Convert the records into a numbered list, running from the start of the records through the line that contains "tap(587, 601)", inclusive, and skip any blank lines.
─── Records to use
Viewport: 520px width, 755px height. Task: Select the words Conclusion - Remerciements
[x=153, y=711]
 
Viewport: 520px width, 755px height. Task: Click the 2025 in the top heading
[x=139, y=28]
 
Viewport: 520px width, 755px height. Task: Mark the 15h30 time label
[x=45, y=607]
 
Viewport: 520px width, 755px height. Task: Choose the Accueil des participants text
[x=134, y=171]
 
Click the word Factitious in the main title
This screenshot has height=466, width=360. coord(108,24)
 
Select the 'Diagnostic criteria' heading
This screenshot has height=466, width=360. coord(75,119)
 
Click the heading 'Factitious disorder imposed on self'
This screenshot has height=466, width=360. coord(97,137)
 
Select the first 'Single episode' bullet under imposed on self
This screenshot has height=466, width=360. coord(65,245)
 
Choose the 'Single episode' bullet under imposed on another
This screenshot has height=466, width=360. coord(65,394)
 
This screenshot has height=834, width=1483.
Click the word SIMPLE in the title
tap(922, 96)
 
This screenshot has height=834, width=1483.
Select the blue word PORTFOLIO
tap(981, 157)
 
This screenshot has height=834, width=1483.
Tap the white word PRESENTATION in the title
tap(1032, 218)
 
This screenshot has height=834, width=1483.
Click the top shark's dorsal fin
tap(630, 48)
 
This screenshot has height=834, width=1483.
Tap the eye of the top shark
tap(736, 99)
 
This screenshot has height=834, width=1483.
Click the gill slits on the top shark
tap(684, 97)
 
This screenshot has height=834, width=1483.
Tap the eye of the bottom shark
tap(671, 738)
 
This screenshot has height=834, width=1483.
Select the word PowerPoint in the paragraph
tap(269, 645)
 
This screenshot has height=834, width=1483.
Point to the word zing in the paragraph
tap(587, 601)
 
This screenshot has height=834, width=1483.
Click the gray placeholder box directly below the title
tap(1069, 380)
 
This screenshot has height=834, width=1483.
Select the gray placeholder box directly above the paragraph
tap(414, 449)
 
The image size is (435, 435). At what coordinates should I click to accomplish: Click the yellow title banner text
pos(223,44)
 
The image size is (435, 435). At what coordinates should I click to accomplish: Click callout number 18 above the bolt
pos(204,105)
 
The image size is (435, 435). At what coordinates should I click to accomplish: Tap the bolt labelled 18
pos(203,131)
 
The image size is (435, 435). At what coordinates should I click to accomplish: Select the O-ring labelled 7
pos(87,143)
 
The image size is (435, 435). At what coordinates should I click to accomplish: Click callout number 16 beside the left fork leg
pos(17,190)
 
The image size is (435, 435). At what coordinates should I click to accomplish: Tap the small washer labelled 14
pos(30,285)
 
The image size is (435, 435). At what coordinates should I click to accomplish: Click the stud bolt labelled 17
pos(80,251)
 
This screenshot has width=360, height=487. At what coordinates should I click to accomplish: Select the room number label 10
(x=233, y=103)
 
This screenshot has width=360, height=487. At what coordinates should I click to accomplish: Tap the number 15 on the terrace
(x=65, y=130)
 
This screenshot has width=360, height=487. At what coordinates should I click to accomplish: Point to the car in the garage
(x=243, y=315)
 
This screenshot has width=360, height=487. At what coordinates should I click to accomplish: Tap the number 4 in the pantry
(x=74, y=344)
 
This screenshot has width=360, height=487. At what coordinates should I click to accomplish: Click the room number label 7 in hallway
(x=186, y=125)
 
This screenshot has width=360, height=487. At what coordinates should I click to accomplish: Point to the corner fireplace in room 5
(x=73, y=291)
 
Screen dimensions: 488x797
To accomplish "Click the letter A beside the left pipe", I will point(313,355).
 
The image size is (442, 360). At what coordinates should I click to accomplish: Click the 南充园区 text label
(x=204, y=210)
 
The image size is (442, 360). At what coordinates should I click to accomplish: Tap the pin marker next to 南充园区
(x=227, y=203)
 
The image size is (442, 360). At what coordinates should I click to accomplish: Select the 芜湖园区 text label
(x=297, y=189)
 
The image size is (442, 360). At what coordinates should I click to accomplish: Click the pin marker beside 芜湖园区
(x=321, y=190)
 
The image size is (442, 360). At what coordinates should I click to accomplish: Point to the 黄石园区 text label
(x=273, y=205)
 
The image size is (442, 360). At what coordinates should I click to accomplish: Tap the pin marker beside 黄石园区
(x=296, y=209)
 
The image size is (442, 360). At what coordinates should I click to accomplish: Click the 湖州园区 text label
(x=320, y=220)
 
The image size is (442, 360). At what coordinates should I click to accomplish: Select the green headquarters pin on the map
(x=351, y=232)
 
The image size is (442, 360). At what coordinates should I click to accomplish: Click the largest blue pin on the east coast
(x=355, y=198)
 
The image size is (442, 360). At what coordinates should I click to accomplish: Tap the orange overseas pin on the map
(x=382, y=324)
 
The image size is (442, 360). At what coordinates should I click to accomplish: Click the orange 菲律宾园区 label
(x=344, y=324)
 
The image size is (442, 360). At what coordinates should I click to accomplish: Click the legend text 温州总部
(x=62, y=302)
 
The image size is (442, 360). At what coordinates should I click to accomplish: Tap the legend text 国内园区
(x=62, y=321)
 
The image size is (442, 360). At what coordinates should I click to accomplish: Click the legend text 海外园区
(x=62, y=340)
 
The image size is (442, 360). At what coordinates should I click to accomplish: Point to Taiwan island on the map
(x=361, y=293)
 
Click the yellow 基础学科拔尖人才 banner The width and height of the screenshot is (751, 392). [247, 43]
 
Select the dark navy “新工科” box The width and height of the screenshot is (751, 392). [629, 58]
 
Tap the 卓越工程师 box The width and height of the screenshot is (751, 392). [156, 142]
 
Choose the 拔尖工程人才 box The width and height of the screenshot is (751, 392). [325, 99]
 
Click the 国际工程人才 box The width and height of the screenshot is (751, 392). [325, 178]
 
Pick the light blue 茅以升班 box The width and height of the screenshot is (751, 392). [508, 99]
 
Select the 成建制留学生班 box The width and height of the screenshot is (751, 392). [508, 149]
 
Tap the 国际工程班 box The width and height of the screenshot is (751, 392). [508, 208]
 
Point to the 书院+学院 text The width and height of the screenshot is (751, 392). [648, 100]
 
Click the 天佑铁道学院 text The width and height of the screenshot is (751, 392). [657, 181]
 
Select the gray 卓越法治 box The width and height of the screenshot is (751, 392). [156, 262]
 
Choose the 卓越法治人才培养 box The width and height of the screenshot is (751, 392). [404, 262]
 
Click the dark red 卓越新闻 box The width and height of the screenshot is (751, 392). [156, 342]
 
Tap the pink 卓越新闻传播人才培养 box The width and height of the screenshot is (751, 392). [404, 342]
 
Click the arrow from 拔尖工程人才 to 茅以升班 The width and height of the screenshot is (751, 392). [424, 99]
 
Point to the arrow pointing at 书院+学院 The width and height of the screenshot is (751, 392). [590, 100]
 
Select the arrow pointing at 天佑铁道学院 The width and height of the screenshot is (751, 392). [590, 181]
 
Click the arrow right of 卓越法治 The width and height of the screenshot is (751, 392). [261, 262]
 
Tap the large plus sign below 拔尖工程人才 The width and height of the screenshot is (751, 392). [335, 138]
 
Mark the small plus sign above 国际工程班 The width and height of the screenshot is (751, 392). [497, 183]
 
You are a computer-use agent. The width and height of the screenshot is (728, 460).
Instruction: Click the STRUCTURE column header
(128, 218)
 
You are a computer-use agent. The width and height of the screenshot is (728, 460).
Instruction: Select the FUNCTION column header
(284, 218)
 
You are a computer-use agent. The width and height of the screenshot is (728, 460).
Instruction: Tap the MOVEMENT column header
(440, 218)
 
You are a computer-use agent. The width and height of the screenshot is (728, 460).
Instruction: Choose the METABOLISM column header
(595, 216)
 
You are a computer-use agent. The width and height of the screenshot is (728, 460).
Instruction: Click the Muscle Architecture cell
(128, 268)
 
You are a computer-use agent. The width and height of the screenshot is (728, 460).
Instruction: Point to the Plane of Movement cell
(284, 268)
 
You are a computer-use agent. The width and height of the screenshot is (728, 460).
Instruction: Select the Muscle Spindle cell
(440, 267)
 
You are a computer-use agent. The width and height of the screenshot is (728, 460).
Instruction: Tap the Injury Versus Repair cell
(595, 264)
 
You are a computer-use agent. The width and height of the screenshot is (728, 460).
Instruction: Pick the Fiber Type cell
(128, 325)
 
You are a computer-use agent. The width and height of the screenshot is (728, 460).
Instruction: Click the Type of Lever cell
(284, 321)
──────
The output »
1. Viewport: 520px width, 755px height. Task: Select the words Conclusion - Remerciements
2. [x=153, y=711]
3. Viewport: 520px width, 755px height. Task: Click the 2025 in the top heading
4. [x=139, y=28]
5. Viewport: 520px width, 755px height. Task: Mark the 15h30 time label
6. [x=45, y=607]
7. Viewport: 520px width, 755px height. Task: Choose the Accueil des participants text
8. [x=134, y=171]
9. Click the word Factitious in the main title
10. This screenshot has height=466, width=360. coord(108,24)
11. Select the 'Diagnostic criteria' heading
12. This screenshot has height=466, width=360. coord(75,119)
13. Click the heading 'Factitious disorder imposed on self'
14. This screenshot has height=466, width=360. coord(97,137)
15. Select the first 'Single episode' bullet under imposed on self
16. This screenshot has height=466, width=360. coord(65,245)
17. Choose the 'Single episode' bullet under imposed on another
18. This screenshot has height=466, width=360. coord(65,394)
19. This screenshot has height=834, width=1483.
20. Click the word SIMPLE in the title
21. tap(922, 96)
22. This screenshot has height=834, width=1483.
23. Select the blue word PORTFOLIO
24. tap(981, 157)
25. This screenshot has height=834, width=1483.
26. Tap the white word PRESENTATION in the title
27. tap(1032, 218)
28. This screenshot has height=834, width=1483.
29. Click the top shark's dorsal fin
30. tap(630, 48)
31. This screenshot has height=834, width=1483.
32. Tap the eye of the top shark
33. tap(736, 99)
34. This screenshot has height=834, width=1483.
35. Click the gill slits on the top shark
36. tap(684, 97)
37. This screenshot has height=834, width=1483.
38. Tap the eye of the bottom shark
39. tap(671, 738)
40. This screenshot has height=834, width=1483.
41. Select the word PowerPoint in the paragraph
42. tap(269, 645)
43. This screenshot has height=834, width=1483.
44. Point to the word zing in the paragraph
45. tap(587, 601)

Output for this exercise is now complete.